Il Fondo per l'autonomia sfonda il tetto dei 2 milioni (Piccolo Gorizia-Monfalcone)
Emanuela Masseria - Poco più di 2 milioni di euro. Questa la corposa somma impegnata dal Servizio sociale
dei Comuni dell'ambito territoriale "Collio - Alto Isonzo" per garantire, quest'anno, la continuità progettuale
ai beneficiari del Fap, il Fondo per l'autonomia possibile e per l'assistenza a lungo termine. Si tratta di uno
strumento non solo utile, ma addirittura fondamentale e imprescindibile per quei cittadini che si trovano a
fare i conti con una doppia difficoltà: da un lato quella fisica, motivata da problemi insorti all'improvviso o a
causa dell'età, e dall'altro quella economica, che impedisce loro di affrontare autonomamente e con
serenità la loro situazione. Come stabilisce una convenzione tra tutti i Comuni isontini, la gestione della
pratica spetta al Comune di Gorizia e i benefici non sono cumulabili tra loro. Troviamo nel comparto
finanziato dal Bilancio 2020 il Contributo per l'aiuto familiare (Caf), un aiuto economico per sostenere le
situazioni in cui ci si avvale della collaborazione di addetti all'assistenza familiare per l'accudimento di
persone in condizione di non autosufficienza, tenendo conto delle ore di lavoro settimanali svolte
dall'addetto, dalla gravità della condizione e dalla fascia di Isee, fatta salva la quantificazione riservata
specificatamente alle demenze. C'è poi l'Assegno per l'autonomia (Apa), un intervento economico con
l'obiettivo di rendere possibile e sostenibile l'accudimento a domicilio delle persone in condizione di grave
non autosufficienza. L'entità dell'assegno è graduata in base al livello di gravità della patologia e all'Isee
familiare, (anche qui demenze a parte).Esiste poi il Safe, il Sostegno ad altre forme di emancipazione e di
inserimento sociale, intervento che concorre a finanziare forme di sostegno a favore di persone in
condizione di grave disabilità che, pur non autodeterminandosi, possono essere inserite in progetti
finalizzati alla partecipazione sociale e all'emancipazione, anche parziale, dalla famiglia.Un'altra forma di
contributo è il sostegno alla vita indipendente (Svi), per persone con grave disabilità in grado di
autodeterminarsi.

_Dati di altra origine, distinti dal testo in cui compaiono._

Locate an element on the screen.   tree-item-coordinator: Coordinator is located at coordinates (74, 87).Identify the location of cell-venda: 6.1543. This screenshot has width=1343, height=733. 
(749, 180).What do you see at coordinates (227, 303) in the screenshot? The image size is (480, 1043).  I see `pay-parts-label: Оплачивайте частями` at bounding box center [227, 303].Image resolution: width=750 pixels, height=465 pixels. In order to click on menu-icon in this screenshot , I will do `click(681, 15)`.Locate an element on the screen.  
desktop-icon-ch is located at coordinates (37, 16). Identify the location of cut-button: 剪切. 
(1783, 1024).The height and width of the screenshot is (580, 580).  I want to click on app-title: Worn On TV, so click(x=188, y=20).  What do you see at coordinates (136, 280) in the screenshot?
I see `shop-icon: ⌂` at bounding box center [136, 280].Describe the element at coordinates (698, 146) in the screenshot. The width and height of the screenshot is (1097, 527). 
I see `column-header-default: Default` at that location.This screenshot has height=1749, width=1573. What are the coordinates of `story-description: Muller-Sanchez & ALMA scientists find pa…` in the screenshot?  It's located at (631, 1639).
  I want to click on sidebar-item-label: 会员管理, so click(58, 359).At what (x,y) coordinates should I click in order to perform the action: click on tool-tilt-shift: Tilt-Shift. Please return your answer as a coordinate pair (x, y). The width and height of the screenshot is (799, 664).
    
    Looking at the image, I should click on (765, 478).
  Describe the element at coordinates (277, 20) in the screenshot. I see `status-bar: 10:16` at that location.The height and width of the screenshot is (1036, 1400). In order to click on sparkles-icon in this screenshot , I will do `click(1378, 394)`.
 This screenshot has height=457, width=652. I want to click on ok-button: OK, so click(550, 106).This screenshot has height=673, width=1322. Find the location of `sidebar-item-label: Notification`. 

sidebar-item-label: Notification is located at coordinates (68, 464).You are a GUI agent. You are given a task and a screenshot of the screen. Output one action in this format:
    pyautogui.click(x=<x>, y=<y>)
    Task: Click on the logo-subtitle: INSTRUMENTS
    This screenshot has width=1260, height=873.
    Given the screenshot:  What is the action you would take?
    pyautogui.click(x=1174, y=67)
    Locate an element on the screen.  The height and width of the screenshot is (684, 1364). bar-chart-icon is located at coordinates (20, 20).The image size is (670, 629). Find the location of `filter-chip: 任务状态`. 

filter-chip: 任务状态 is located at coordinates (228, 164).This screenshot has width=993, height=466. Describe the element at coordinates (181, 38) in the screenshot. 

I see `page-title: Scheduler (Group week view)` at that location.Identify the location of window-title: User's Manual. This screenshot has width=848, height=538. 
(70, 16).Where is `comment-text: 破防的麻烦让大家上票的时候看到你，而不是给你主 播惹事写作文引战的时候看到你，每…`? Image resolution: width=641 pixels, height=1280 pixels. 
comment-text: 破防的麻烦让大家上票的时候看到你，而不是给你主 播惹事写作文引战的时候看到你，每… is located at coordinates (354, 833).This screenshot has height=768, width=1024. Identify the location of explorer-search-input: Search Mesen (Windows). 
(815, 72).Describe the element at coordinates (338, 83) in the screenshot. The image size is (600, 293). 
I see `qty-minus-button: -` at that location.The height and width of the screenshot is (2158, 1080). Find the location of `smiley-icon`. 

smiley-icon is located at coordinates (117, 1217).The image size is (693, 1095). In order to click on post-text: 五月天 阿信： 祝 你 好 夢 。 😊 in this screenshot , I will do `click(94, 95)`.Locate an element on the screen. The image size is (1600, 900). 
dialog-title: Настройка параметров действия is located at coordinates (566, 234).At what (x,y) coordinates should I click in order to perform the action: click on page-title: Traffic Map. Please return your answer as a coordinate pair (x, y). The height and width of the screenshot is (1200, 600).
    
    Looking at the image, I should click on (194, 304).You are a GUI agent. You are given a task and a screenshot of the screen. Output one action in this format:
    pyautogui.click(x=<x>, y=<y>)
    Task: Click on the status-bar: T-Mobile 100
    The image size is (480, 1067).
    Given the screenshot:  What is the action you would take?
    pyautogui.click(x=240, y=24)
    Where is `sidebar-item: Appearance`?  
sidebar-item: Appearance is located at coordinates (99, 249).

Nel dettaglio il Fap per il 2020 ammonta esattamente a 2.009.630,58 euro e impiega 146
mila euro per i progetti legati alla salute mentale. I progetti personalizzati che afferiscono a una delle
quattro misure del Fondo vengono approvati una volta all'anno dall'Unità di Valutazione Multiprofessionale
(Uvm). La prestazione viene concessa dal primo giorno del mese successivo alla disponibilità economica e
secondo l'ordine delle liste d'attesa. Dato atto che il Fap viene concesso in continuità, fatte salve le
specifiche disposizioni riguardanti i progetti sperimentali o la perdita dei requisiti, il Servizio sociale dei
Comuni dell'Ambito ha così ripartito la somma: contributi per l'assistenza familiare 1.261.500,13 euro;
assegno per l'autonomia possibile 234.615 euro; sostegno ad altre forme di emancipazione e di inserimento
87.948 euro; contributi per il sostegno alla vita indipendente 279.540,55 euro; contributi per i progetti
sperimentali in favore di persone con problemi di salute mentale 146.026, 90 euro.